→ **Instrução**: Converta todos os itens abaixo em uma lista JSON de strings, com uma string por linha e sem as linhas em branco. Por favor, deixe as imagens fora da resposta.

→ **Dados da tarefa**:
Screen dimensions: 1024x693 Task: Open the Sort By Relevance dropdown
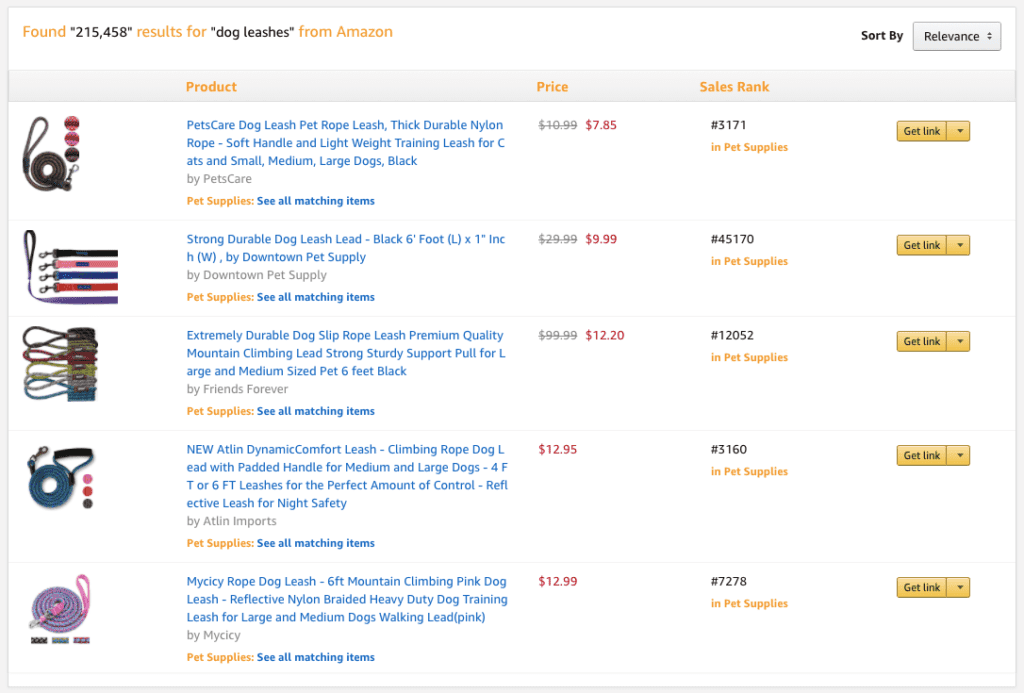(956, 36)
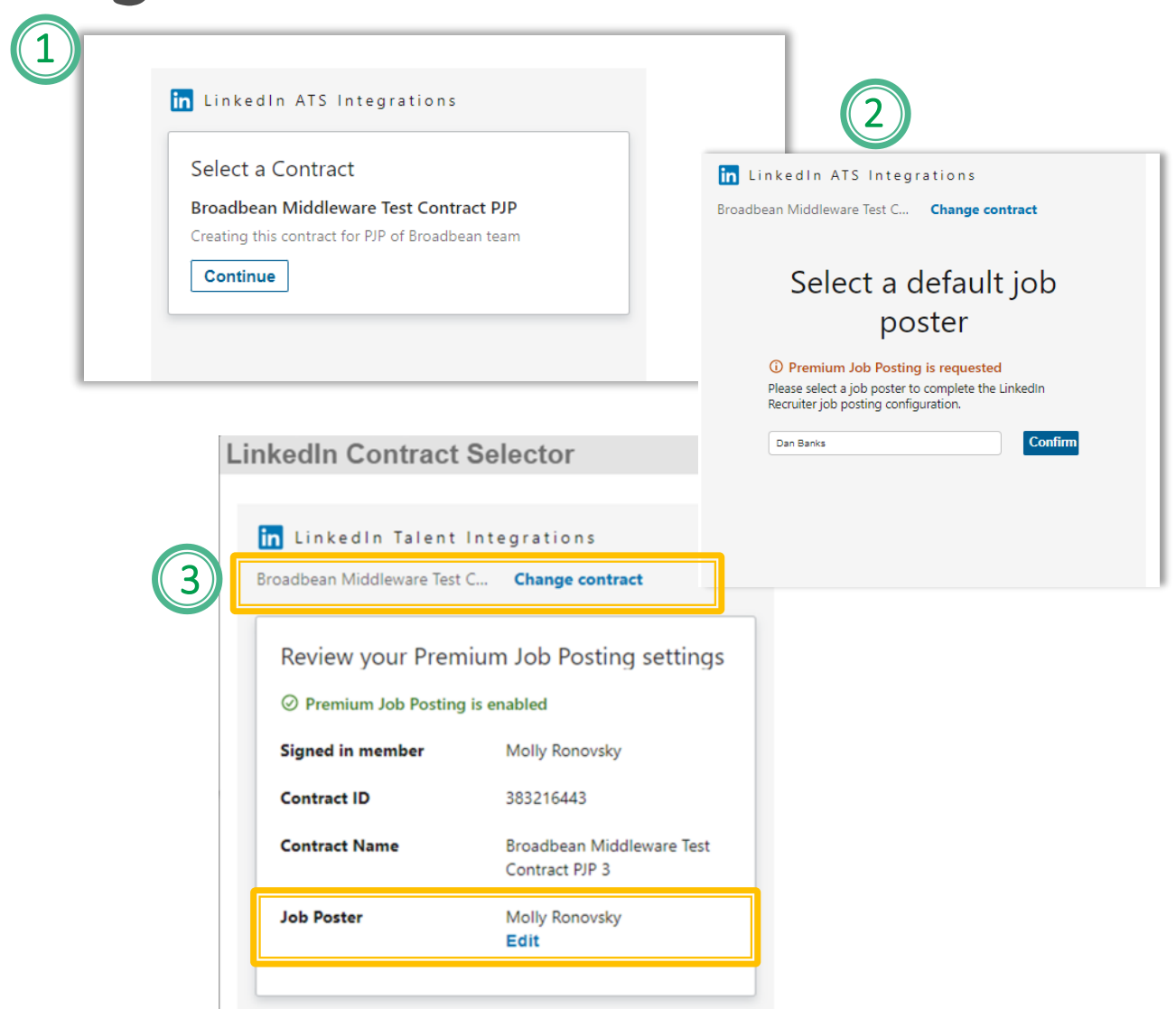1176x1009 pixels.
Task: Click the Review your Premium Job Posting settings heading
Action: [x=501, y=657]
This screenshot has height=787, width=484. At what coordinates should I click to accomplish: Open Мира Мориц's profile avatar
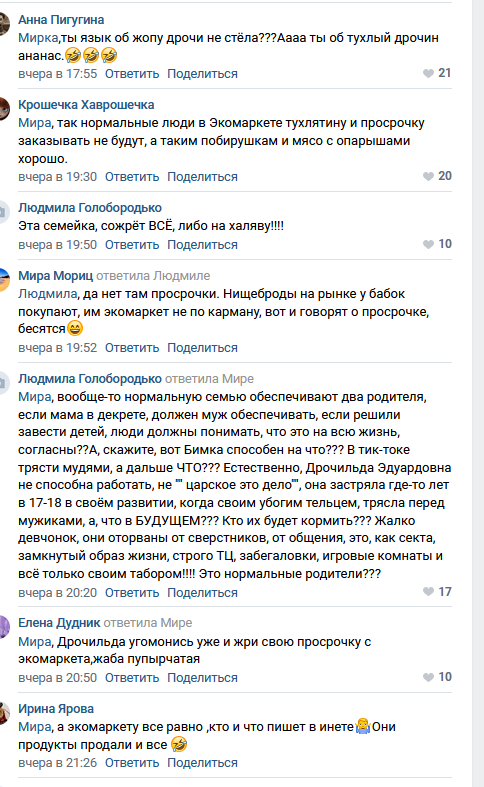click(4, 280)
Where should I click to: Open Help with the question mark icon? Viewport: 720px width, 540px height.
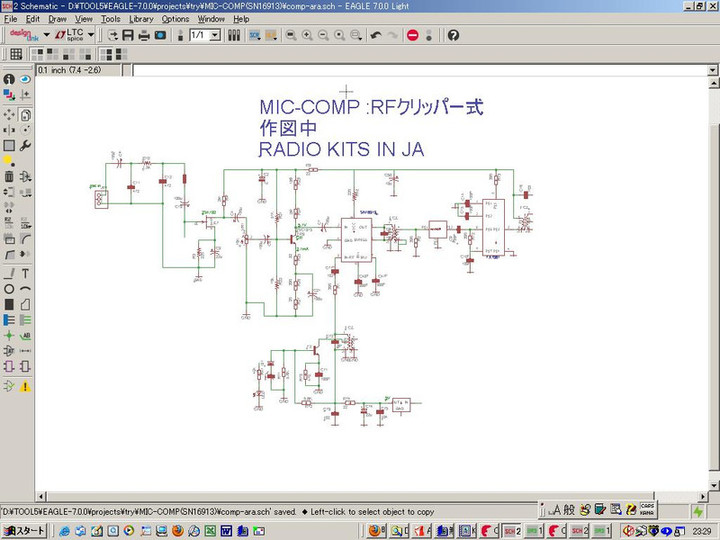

→ **Resposta à tarefa**:
[
  "Screen dimensions: 1024x693 Task: Open the Sort By Relevance dropdown",
  "(956, 36)",
  "1176x1009 pixels.",
  "Task: Click the Review your Premium Job Posting settings heading",
  "Action: [x=501, y=657]",
  "This screenshot has height=787, width=484. At what coordinates should I click to accomplish: Open Мира Мориц's profile avatar",
  "click(4, 280)",
  "Where should I click to: Open Help with the question mark icon? Viewport: 720px width, 540px height."
]